The newly divorced Xue-jin provides a symbolic promise of liberation for both Han and Shu-yi. She encourages the former to foster a talent in photography while carrying on a renewed tryst with the latter. The potential for psychosexual obsession lies latent in the film, alluded to most obviously in a framed poster of Vertigo (Alfred Hitchcock, 1958) on Han’s bedroom floor. Yet Chou discards this thread for heart-tugging catharsis, overlaying Chris Hou’s maudlin score over fastidiously-framed sex scenes between Shu-yi and Xue-jin. Any complexity or ambivalence is suffocated by the film’s simplistic portrayal of patriarchal oppression, with Feng proving a spectacularly dull villain.

It’s in minor moments where the film’s promise outshines its worst impulses. An extended sequence where Han and Xue-jin make love privileges largely stationary sequence shots that indicate the young man’s burgeoning kinship with femininity. It’s a subtly bold thread that provides the film its strongest throughline, yet in the process betrays Chou’s limited perspective by relegating the female protagonists to quietly suffering caricatures. Flashbacks that implicate Shu-yi’s recently deceased mother are underdeveloped at best, their inclusion ultimately adding little to a portrayal of intergenerational, female trauma.

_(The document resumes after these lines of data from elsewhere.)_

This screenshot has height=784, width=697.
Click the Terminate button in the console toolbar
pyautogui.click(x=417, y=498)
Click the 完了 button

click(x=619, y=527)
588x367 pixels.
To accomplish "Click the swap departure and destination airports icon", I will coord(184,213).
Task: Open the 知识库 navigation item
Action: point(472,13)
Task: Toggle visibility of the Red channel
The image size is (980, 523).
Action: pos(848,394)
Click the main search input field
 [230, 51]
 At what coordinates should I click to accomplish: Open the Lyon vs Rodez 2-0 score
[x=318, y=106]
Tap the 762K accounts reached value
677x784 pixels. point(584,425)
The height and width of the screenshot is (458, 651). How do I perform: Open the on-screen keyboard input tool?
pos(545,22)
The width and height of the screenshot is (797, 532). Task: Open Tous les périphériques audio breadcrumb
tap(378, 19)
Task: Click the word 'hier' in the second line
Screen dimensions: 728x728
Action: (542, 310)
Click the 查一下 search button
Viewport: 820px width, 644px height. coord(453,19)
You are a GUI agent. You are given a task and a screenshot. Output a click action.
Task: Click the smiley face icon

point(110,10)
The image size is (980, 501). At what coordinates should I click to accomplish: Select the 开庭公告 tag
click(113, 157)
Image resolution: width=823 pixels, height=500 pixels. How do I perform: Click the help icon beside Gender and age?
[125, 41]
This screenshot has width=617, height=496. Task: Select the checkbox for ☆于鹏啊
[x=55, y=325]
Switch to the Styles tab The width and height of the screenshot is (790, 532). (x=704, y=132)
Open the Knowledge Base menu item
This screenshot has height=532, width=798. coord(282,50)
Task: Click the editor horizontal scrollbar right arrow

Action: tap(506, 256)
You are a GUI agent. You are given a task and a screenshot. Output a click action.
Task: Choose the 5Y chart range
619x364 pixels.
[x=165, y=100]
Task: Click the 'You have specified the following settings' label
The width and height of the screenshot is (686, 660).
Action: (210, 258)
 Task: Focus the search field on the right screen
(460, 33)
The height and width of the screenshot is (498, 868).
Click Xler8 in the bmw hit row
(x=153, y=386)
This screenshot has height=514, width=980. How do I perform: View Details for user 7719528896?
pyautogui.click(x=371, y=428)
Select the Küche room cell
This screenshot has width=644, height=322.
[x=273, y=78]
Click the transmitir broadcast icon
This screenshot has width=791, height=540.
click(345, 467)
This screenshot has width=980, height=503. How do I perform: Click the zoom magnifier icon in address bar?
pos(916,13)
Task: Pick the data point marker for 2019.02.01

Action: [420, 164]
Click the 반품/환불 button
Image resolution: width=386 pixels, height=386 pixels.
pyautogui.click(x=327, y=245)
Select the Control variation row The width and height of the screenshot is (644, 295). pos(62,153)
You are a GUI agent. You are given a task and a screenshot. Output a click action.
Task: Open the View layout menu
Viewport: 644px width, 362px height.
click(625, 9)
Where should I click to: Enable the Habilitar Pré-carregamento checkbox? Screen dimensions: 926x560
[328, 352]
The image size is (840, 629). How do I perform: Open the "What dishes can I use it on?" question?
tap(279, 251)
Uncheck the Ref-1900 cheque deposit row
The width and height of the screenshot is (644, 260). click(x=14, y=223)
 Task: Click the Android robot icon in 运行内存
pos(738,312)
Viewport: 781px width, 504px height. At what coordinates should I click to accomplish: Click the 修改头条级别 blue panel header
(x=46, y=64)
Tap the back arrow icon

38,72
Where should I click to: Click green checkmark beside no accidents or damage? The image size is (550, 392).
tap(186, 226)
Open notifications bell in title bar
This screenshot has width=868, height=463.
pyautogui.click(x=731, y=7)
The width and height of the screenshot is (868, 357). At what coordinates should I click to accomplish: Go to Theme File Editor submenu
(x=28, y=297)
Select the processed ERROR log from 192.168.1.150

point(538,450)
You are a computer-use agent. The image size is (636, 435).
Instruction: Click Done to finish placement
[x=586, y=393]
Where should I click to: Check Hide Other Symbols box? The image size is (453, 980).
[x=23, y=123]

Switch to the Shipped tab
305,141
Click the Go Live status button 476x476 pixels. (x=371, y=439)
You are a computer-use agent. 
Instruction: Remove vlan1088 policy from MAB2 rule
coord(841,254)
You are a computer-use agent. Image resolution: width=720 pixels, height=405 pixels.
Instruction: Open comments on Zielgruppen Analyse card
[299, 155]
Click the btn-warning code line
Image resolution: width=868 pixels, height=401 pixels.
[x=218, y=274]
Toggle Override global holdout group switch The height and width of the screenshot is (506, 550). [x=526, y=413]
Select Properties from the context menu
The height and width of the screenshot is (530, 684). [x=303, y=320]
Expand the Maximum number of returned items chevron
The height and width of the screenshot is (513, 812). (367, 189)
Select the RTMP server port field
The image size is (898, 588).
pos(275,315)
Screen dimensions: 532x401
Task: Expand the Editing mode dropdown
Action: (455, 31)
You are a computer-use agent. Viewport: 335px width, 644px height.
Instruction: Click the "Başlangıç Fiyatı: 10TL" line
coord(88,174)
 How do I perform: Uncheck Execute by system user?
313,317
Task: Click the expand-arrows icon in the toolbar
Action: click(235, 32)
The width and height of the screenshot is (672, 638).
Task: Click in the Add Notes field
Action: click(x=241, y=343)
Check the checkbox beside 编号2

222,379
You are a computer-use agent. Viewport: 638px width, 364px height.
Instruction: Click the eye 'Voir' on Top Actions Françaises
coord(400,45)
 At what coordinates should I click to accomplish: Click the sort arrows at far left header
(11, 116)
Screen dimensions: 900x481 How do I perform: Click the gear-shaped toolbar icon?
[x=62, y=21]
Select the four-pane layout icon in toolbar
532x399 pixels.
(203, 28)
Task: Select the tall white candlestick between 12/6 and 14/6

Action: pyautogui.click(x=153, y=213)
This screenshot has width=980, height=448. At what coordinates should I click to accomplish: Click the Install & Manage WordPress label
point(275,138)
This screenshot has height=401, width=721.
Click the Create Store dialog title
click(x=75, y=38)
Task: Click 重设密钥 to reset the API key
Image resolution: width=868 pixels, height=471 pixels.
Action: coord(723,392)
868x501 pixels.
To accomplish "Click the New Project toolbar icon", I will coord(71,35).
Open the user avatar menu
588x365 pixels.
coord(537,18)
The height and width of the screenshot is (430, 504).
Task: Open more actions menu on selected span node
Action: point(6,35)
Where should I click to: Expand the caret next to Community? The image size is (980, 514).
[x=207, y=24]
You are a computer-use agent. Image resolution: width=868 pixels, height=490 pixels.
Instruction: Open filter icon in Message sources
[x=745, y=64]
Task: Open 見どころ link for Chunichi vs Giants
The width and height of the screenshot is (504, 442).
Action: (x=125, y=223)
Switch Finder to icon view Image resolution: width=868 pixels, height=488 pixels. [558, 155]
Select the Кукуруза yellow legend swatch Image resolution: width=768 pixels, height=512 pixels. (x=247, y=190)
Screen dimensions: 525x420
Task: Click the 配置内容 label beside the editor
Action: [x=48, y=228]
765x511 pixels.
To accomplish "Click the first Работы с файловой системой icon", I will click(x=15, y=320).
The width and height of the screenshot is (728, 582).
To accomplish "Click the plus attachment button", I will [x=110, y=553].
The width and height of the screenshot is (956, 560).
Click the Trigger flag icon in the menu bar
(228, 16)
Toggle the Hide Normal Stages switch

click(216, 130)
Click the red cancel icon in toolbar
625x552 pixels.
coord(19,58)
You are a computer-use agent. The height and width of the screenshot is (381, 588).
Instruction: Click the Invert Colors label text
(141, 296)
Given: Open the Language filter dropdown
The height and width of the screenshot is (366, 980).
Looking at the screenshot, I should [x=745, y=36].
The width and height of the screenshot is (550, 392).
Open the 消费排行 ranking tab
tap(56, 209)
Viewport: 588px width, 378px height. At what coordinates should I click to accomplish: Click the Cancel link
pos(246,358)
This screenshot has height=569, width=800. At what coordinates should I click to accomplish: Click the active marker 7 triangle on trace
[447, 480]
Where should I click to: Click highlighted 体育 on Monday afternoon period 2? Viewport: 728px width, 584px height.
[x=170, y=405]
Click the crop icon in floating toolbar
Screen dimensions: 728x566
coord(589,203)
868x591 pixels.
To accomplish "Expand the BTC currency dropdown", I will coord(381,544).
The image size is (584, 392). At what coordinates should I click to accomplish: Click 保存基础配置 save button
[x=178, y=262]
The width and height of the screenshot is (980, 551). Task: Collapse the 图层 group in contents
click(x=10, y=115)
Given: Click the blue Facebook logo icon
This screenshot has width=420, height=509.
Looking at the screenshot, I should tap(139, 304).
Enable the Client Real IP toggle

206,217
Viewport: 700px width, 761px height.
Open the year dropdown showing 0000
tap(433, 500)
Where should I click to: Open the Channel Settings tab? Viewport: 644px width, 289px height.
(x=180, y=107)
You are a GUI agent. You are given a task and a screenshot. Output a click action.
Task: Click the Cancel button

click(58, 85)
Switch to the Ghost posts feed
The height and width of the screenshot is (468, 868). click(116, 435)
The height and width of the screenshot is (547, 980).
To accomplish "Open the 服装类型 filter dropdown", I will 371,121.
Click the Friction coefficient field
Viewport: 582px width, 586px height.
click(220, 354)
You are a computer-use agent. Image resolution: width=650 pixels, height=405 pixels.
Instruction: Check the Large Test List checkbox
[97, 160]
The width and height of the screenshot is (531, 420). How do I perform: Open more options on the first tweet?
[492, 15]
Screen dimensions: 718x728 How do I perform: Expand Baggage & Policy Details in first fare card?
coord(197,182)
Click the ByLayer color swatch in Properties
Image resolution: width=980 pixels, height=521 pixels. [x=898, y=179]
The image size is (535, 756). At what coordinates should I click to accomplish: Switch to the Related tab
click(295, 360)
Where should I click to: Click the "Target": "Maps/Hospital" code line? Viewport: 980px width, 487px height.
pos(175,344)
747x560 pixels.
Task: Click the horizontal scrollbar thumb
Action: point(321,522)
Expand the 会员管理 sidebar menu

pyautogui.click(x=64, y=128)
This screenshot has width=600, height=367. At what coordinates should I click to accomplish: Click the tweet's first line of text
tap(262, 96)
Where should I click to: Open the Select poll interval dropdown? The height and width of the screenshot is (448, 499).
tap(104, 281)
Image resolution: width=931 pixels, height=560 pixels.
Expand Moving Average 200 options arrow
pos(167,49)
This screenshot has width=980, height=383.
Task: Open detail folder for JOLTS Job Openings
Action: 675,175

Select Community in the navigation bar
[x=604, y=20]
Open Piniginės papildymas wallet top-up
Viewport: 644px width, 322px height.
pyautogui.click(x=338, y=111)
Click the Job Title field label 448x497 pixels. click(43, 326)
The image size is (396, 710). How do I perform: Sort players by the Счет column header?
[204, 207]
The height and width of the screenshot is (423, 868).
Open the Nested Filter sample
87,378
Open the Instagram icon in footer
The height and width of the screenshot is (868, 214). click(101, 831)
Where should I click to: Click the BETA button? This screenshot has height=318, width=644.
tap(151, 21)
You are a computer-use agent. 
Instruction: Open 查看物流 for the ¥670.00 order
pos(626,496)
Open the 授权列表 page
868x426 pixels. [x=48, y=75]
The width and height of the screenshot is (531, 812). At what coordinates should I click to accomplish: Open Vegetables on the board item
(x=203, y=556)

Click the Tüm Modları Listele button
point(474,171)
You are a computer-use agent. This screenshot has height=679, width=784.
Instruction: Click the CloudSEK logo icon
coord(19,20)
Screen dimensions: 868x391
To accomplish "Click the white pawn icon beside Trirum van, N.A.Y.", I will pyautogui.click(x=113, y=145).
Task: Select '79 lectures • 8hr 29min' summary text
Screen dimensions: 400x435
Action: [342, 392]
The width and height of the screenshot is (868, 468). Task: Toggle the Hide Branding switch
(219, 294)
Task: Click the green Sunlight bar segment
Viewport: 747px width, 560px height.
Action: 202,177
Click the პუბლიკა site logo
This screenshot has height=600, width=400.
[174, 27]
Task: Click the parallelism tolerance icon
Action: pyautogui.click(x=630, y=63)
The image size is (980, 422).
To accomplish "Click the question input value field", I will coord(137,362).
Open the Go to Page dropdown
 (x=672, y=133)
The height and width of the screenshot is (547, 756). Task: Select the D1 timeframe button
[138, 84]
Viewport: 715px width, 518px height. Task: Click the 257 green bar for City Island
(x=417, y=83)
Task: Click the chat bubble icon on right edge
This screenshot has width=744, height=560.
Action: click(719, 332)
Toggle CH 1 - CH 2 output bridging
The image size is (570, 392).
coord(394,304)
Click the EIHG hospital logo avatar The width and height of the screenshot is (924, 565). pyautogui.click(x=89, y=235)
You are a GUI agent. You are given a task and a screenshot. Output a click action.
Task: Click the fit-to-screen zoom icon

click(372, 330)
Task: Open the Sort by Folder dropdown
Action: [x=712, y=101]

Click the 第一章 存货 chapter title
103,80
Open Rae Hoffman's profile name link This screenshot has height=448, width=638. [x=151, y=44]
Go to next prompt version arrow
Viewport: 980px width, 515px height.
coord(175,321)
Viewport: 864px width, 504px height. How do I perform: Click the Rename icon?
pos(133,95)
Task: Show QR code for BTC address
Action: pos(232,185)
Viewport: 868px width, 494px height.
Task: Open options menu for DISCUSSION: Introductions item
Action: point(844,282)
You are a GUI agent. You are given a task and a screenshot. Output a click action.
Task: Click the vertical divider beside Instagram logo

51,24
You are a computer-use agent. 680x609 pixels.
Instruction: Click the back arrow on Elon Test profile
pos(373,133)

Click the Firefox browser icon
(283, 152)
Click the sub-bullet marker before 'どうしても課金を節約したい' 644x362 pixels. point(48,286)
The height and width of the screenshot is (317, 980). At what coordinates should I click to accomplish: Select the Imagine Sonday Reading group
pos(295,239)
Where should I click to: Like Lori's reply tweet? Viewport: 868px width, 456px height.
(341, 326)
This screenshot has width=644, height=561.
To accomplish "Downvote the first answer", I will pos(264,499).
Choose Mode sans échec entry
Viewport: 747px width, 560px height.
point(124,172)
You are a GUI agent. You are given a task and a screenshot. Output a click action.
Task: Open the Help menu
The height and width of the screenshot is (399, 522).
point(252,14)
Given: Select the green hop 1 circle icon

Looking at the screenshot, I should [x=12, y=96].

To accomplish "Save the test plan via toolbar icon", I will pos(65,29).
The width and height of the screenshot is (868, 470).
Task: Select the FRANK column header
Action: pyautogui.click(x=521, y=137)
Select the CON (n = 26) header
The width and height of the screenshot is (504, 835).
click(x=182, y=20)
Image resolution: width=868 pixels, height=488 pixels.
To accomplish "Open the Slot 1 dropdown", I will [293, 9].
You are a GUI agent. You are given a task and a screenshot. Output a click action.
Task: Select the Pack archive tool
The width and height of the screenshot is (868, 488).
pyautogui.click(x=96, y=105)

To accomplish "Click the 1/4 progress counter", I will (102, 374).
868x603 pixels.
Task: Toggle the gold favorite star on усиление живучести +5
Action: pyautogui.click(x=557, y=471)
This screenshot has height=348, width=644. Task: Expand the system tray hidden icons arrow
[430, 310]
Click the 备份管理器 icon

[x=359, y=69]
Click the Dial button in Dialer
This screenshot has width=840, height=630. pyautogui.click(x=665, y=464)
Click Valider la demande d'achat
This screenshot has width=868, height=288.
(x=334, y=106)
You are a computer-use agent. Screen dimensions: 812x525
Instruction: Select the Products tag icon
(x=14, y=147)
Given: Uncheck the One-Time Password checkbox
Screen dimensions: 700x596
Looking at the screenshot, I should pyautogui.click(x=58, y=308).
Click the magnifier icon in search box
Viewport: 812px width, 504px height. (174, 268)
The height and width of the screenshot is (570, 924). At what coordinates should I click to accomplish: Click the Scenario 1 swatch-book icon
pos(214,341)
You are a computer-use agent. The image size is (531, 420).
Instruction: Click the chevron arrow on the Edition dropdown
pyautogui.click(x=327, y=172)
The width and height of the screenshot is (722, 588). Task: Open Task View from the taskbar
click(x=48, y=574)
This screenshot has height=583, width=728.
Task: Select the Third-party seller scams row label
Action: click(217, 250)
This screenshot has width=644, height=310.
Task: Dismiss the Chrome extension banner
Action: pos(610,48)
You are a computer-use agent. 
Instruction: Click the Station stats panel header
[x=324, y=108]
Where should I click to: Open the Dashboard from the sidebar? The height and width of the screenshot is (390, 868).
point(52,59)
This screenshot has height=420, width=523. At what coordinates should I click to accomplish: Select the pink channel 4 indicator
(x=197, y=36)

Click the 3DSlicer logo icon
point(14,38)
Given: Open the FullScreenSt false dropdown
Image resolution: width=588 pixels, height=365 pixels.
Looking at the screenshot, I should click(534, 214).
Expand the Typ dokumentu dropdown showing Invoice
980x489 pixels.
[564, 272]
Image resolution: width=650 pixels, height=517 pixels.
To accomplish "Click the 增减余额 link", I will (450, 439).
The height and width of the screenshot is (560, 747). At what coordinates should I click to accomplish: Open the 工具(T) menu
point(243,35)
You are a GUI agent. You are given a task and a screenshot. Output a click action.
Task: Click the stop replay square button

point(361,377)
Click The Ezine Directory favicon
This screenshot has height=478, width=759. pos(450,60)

Comparing Blind Love to the works of a cosmopolitan Taiwanese auteur like Edward Yang does the film no favours. Still, Chou invites the comparison, particularly to Yang’s masterpiece Yi Yi (2000). Yet Yang’s panoramic portraits were informed by a humanist understanding of the complicated ways people engage in geopolitical power shifts on a micro level. Chou can only wear his influences on his sleeve and hope that will suffice.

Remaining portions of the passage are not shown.